Would you restate all the entries exactly, leaving nothing out?

───── Records for this task

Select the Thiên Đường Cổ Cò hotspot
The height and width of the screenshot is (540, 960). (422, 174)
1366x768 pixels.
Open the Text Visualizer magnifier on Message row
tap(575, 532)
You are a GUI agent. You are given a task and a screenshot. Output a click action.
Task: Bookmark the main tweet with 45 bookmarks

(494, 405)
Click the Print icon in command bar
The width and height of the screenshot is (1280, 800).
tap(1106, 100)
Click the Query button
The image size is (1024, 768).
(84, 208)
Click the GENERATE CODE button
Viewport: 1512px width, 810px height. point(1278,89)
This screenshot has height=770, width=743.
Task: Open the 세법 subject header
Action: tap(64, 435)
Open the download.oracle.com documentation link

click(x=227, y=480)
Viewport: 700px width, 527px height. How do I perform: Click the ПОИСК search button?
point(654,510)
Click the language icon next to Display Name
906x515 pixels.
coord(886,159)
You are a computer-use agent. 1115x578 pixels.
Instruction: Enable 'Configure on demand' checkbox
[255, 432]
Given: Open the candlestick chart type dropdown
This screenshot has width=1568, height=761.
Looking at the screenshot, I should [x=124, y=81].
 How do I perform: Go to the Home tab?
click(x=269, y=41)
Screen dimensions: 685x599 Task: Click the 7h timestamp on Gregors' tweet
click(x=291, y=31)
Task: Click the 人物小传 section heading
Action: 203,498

──────────

* _Output of the exercise_
Select the Thiên Đường Cổ Cò hotspot
The height and width of the screenshot is (540, 960). (422, 174)
1366x768 pixels.
Open the Text Visualizer magnifier on Message row
tap(575, 532)
You are a GUI agent. You are given a task and a screenshot. Output a click action.
Task: Bookmark the main tweet with 45 bookmarks

(494, 405)
Click the Print icon in command bar
The width and height of the screenshot is (1280, 800).
tap(1106, 100)
Click the Query button
The image size is (1024, 768).
(84, 208)
Click the GENERATE CODE button
Viewport: 1512px width, 810px height. point(1278,89)
This screenshot has height=770, width=743.
Task: Open the 세법 subject header
Action: tap(64, 435)
Open the download.oracle.com documentation link

click(x=227, y=480)
Viewport: 700px width, 527px height. How do I perform: Click the ПОИСК search button?
point(654,510)
Click the language icon next to Display Name
906x515 pixels.
coord(886,159)
You are a computer-use agent. 1115x578 pixels.
Instruction: Enable 'Configure on demand' checkbox
[255, 432]
Given: Open the candlestick chart type dropdown
This screenshot has width=1568, height=761.
Looking at the screenshot, I should [x=124, y=81].
 How do I perform: Go to the Home tab?
click(x=269, y=41)
Screen dimensions: 685x599 Task: Click the 7h timestamp on Gregors' tweet
click(x=291, y=31)
Task: Click the 人物小传 section heading
Action: 203,498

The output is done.